I know we've got some Pew Bibles that are in some of the chair racks in front of you. If you want to turn over to the Book of John and Chapter 5, or if you've got an app on your phone, we're going to read this together.
Jesus says, to these religious leaders who now have murderous intent towards him, he says, truly I tell you, anyone who hears my word and believes him who sent me has eternal life and will not come under judgment, but has passed from death to life.
Truly I tell you, an hour is coming and is now here when the dead will hear the voice of the Son of God and those who hear will live. This is not strictly talking about those that are physically dead.
It's also talking about those that haven't yet accepted the Lord, those that the Bible describes as spiritually dead. Verse 26, for just as the father has life in himself, so also he is granted to the son to have life in himself.
God is the life-giving source, and Jesus is no different than the father. And he has granted him the right to pass judgment because he is the son of man. Here are the phrase, the son of man.
We're actually gonna be going through this in our sermon series in July, affectionately called Apocalypse in July, when we look at Daniel 7 through 12.
This is an Old Testament prophecy about the one, the Messiah, the Christ as we would know him, who is going to be the ruler of everything that God has made. This is what Jesus is claiming. He's not just saying, I am a human being.
He's saying, I am the human being, the one promised from the Old Testament. He is the son of God and the son of man. And he is the one that has the right to judge you and I today.
He says, do not be amazed at this because a time is coming when all who are in the graves will hear his voice and come out.
Those who have done good things to the resurrection of life, but those who have done wicked things to the resurrection of condemnation. And I want to jump in here real quick.
The good thing that God wants you to do is very clearly defined in scripture. It is to believe in the name of the only son of God and to accept what he has done on your behalf.
No thing that you could possibly do in this life would be more of a good thing, being a good choice than that.
And to reject that, to reject the sacrifice of Christ Jesus is why there is condemnation for those that have done wicked things, the wickedest thing of all, to spit in the face of God and say, your sacrifice is not good enough for me.
Jesus says this, I can do nothing on my own. I judge only as I hear, and my judgment is just because I do not seek my own will, but the will of him who sent me. Jesus says, I'm not going rogue.

**PROBLEMS TO WORK ON:**
**1.** What nickname does the sermon excerpt give to the sermon series planned for July?
**2.** Please continue the sermon on John 5, starting after its final sentence.

Pointing data for pages and screens:
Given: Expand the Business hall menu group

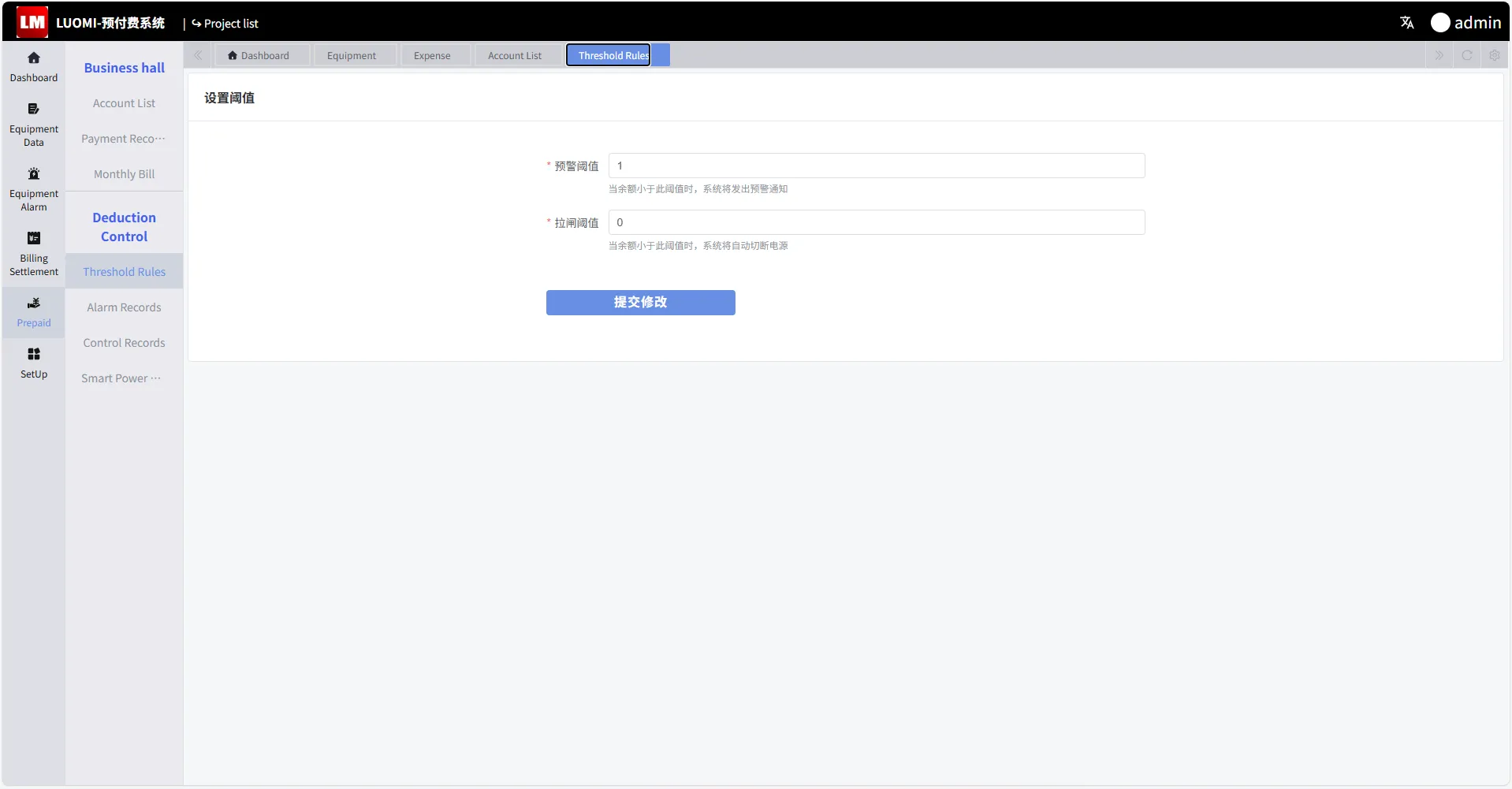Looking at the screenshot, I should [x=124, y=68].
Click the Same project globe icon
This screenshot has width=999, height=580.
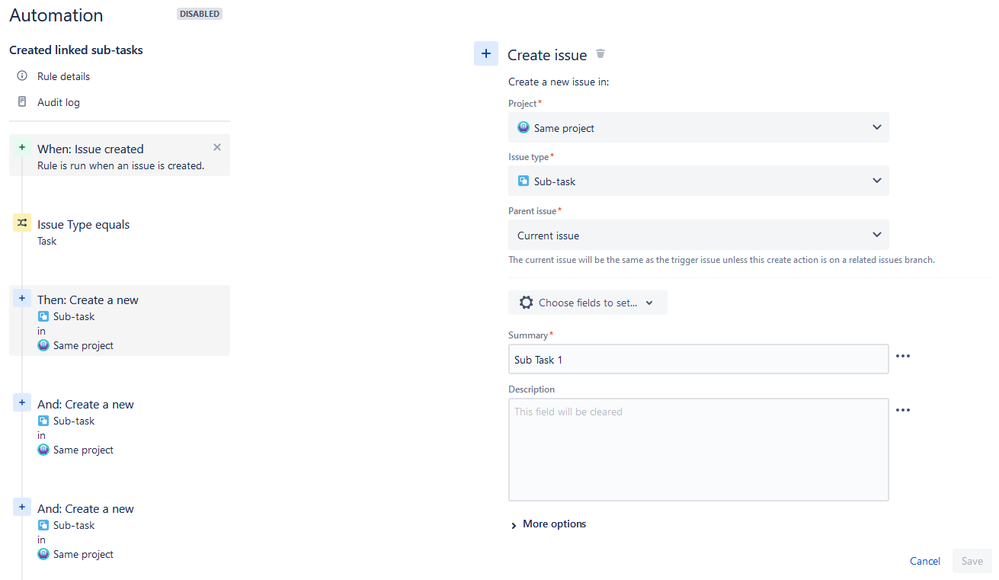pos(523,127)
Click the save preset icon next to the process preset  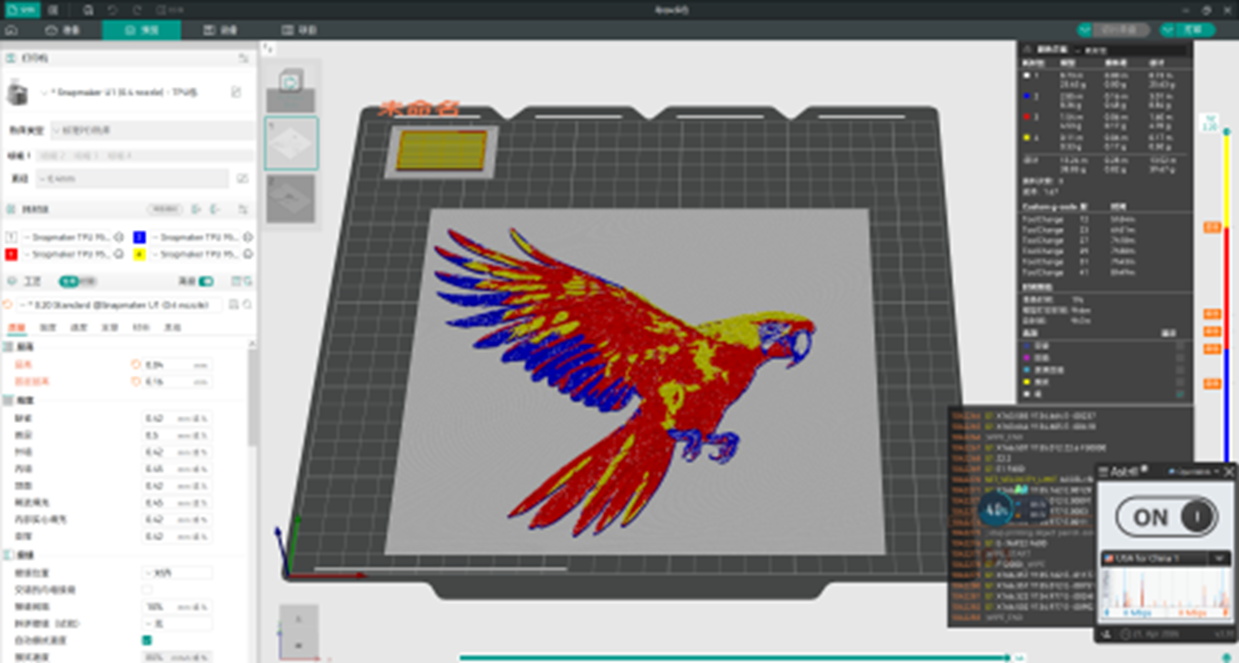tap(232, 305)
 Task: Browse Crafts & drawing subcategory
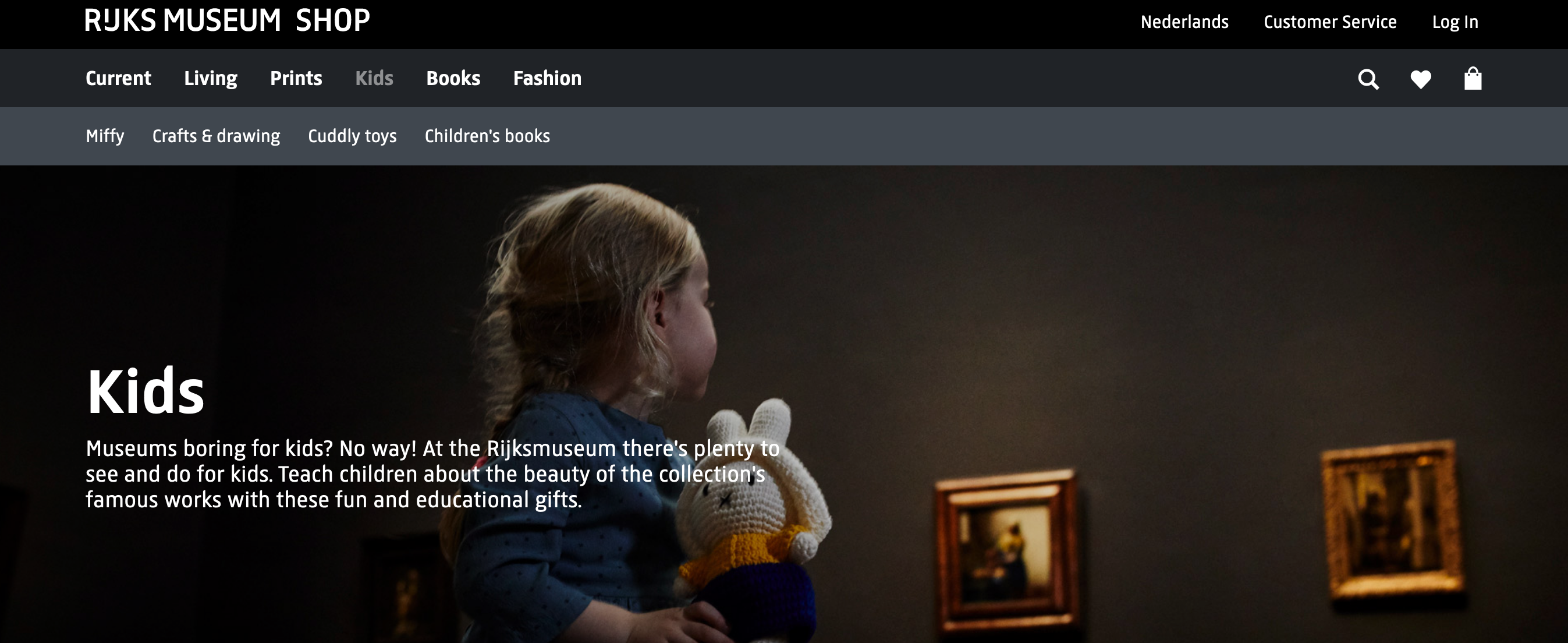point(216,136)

**SET OF ANSWERS:**
**1.** Apocalypse in July

**2.**
I am doing exactly what God the Father has sent me to do, and I am accomplishing his will. I'm not at odds with God. I'm not going outside of the Father's will.
We are in perfect agreement and unison. He says, if I testify about myself, my testimony is not true. No one in a trial calls themself to the witness stand to testify on their own behalf.
He says, I'm not just tooting my own horn. He says, there are some other people that can verify who I am. He says, there is another who testifies about me, and I know that the testimony he gives about me is true.
You sent messengers to John. This would be John the Baptist, who was a preacher during the early ministry of Jesus. Says he testified to the truth.
He says, John the Baptist told you exactly who I was. We read that in John 1. Behold, the Lamb of God who takes away the sin of the world.
Jesus says, I don't receive, I don't need human testimony about me. He says, but I say these things so that you may be saved. John was a burning and shining lamp, and you were willing to rejoice for a while in his light.
But I have a greater testimony than John's because of the works that the Father has given me to accomplish. These very works I am doing testify about me that the Father has sent me.
Jesus says this, if you don't believe John the Baptist, then believe the fact that I am working miracles. Verse 37, the Father who sent me has himself testified about me. You have not heard his voice at any time, and you haven't seen his form.
You don't have his word residing in you because you don't believe the one he sent. He says this, the Father testifies and he says that this is my beloved son in whom I am well pleased. He says, but you're not listening to God's testimony.
You're not listening to John the Baptist's testimony. Verse 39, you pour over the scriptures because you think you have eternal life in them, and yet they testify about me.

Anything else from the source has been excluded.